El hombre le quitó el bolso, lo abrió y encontró la cartera.
– ¡Ciento veinte euros! -dijo disgustado.
– Cógelos -dijo ella, con la voz aún atascada en la tiroides.
– Gracias, muchísimas gracias -dijo él, dejando caer el bolso a sus pies-. Pero eso no es bastante para lo que quieres. Ven mañana con el resto.
Se apretó contra ella, que sintió su obscena dureza contra las nalgas. La cara del hombre volvió a aparecer por encima de su hombro y la besó en la comisura de la boca, su olor a vino y a tabaco y su lengua pequeña y amarga deslizándose entre los labios.
El hombre se apartó bruscamente, y por el rabillo del ojo Consuelo vio el destello de un anillo de oro en su dedo. El hombre se apartó y de una patada mandó el bolso calle abajo.
– Que te den por culo, puta -dijo-. Me das asco.

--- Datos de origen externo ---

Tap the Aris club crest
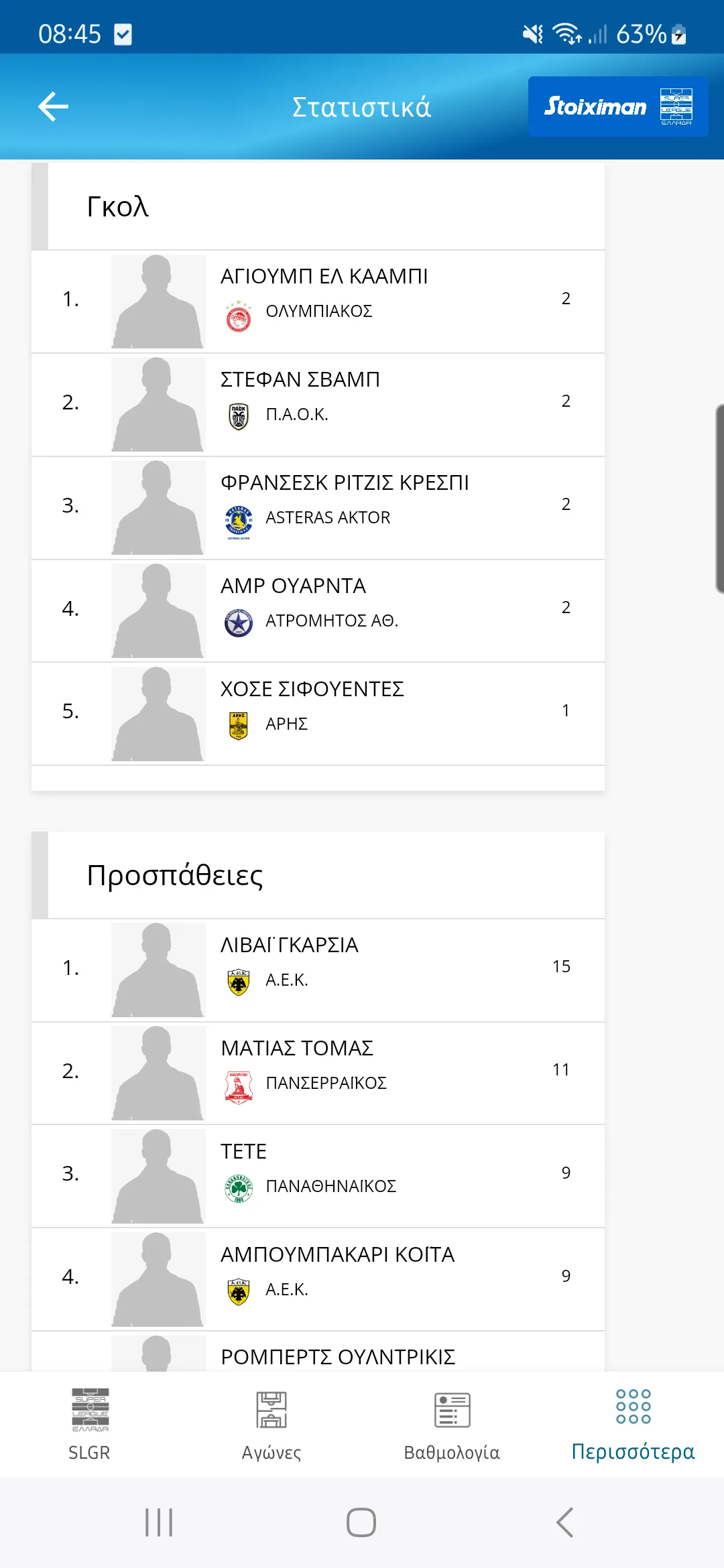click(x=239, y=726)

Las puntas de acero se alejaron. A Consuelo le palpitaba la garganta, de modo que más que respirar tragaba saliva, aunque sin ser capaz de hacer ninguna de las dos cosas. Volvió a mirar en la dirección por donde había desaparecido, perpleja por haber salido tan bien librada. Los adoquines desiertos brillaban bajo la luz amarilla. Se apartó de la pared, recogió el bolso y echó a correr, resbalando y renqueando, hacia la calle principal, donde cogió un taxi. Se sentó detrás, y la ciudad pasó flotando junto a su cara pálida. Las manos le temblaban tanto que no consiguió encender el cigarrillo que se había llevado a la boca. Se lo encendió el conductor.

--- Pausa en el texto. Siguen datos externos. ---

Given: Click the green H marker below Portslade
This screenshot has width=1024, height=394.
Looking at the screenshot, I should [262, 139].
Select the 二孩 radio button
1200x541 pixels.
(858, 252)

En casa encontró el dinero en su escritorio para pagar el taxi. Subió corriendo a las habitaciones de los niños a ver cómo estaban. Se dirigió a su dormitorio, se desnudó y se miró en el espejo. No le había dejado ninguna marca. Se duchó durante un tiempo infinito, enjabonándose y volviéndose a enjabonar, enjuagándose una y otra vez.
Regresó a su escritorio en bata y se sentó en la oscuridad: sentía náuseas, le dolía la cabeza y esperaba el alba. Cuando le pareció que era una hora aceptable, telefoneó a Alicia Aguado y pidió una cita urgente.